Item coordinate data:
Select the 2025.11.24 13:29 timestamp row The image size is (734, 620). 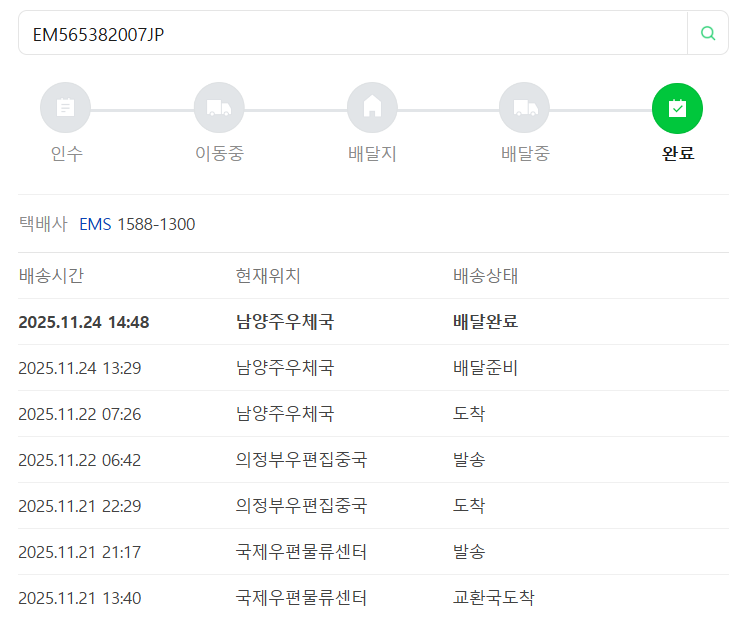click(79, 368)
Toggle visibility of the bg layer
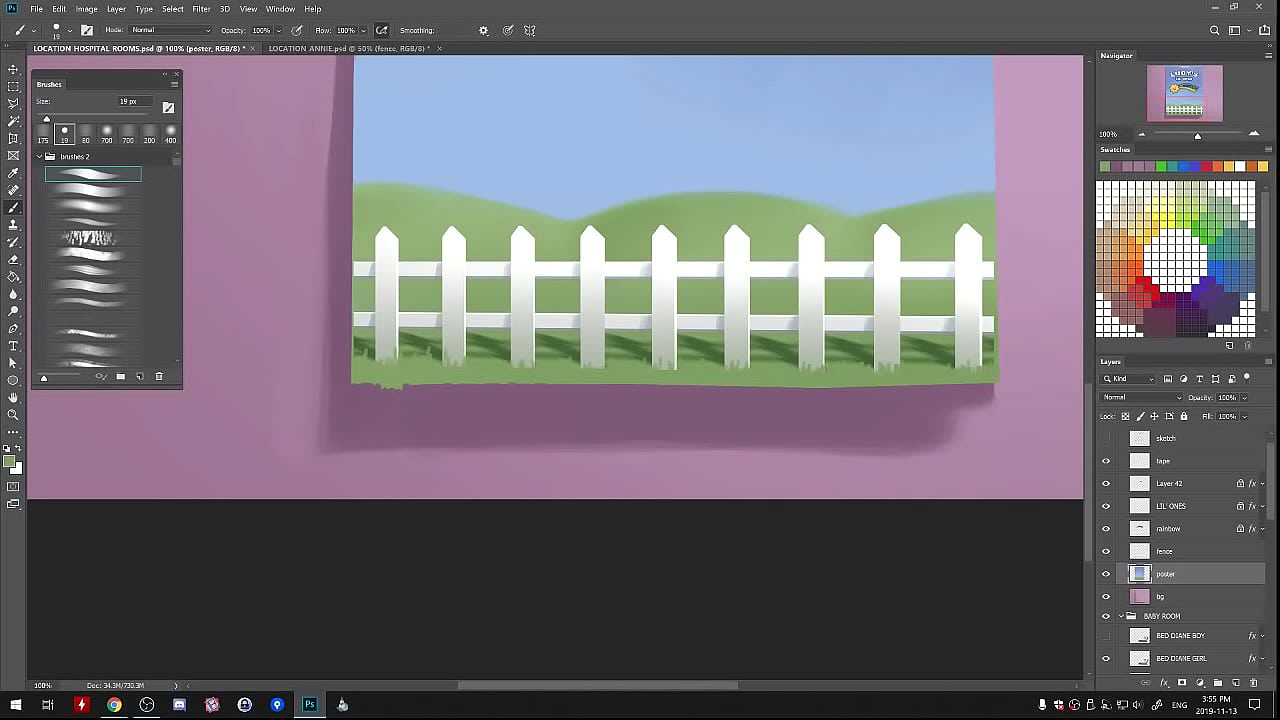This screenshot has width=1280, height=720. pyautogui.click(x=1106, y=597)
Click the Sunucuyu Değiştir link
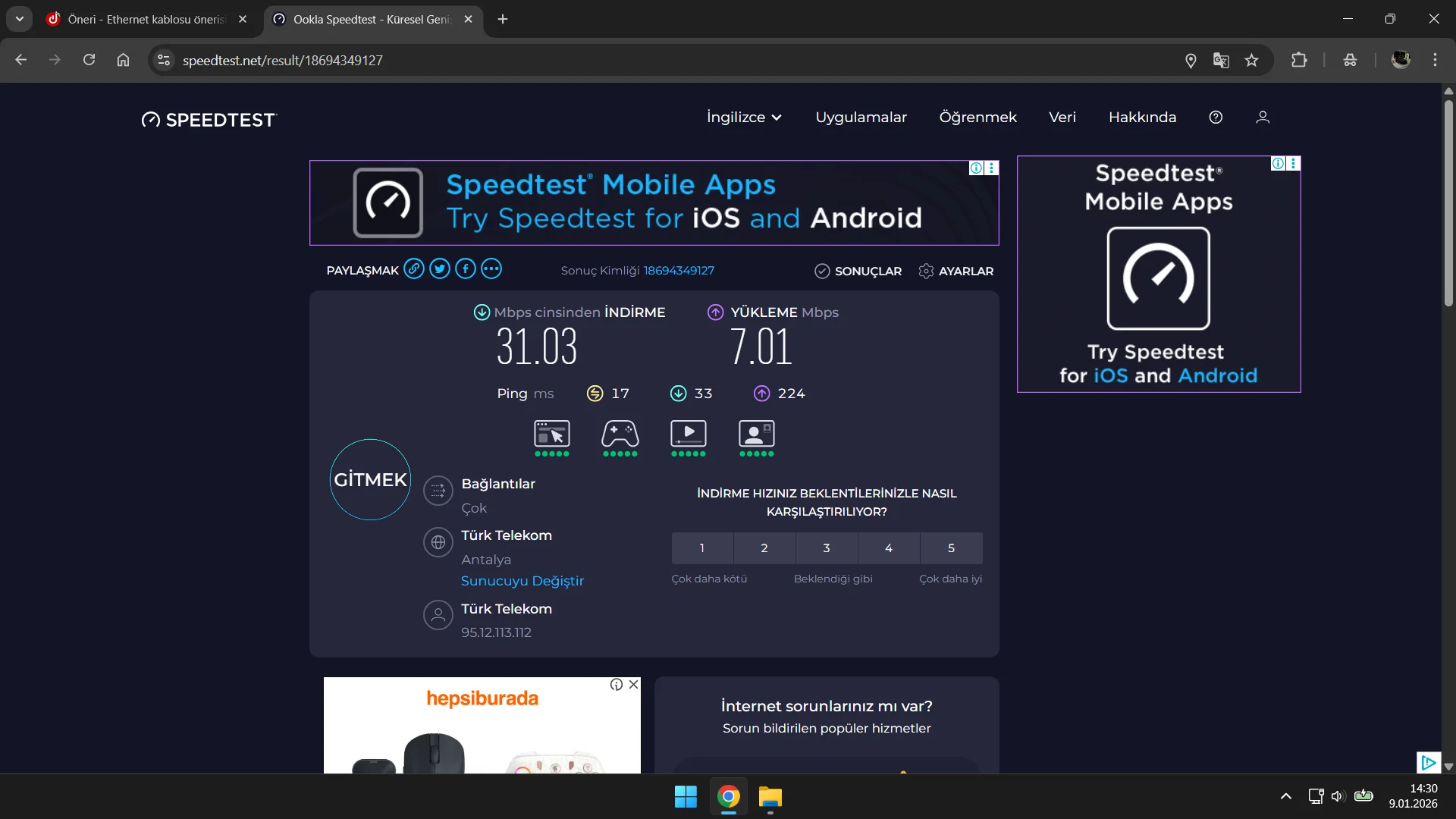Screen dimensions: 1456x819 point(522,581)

## Goal
Rename "link" to "button" in the lines from the one containing "Toggle visibility of the bg layer" through the last line, and change nothing else. Include only those lines, and leave the pictures out of your answer.

## Expected output
Toggle visibility of the bg layer
This screenshot has width=1280, height=720. pyautogui.click(x=1106, y=597)
Click the Sunucuyu Değiştir button
Screen dimensions: 1456x819 point(522,581)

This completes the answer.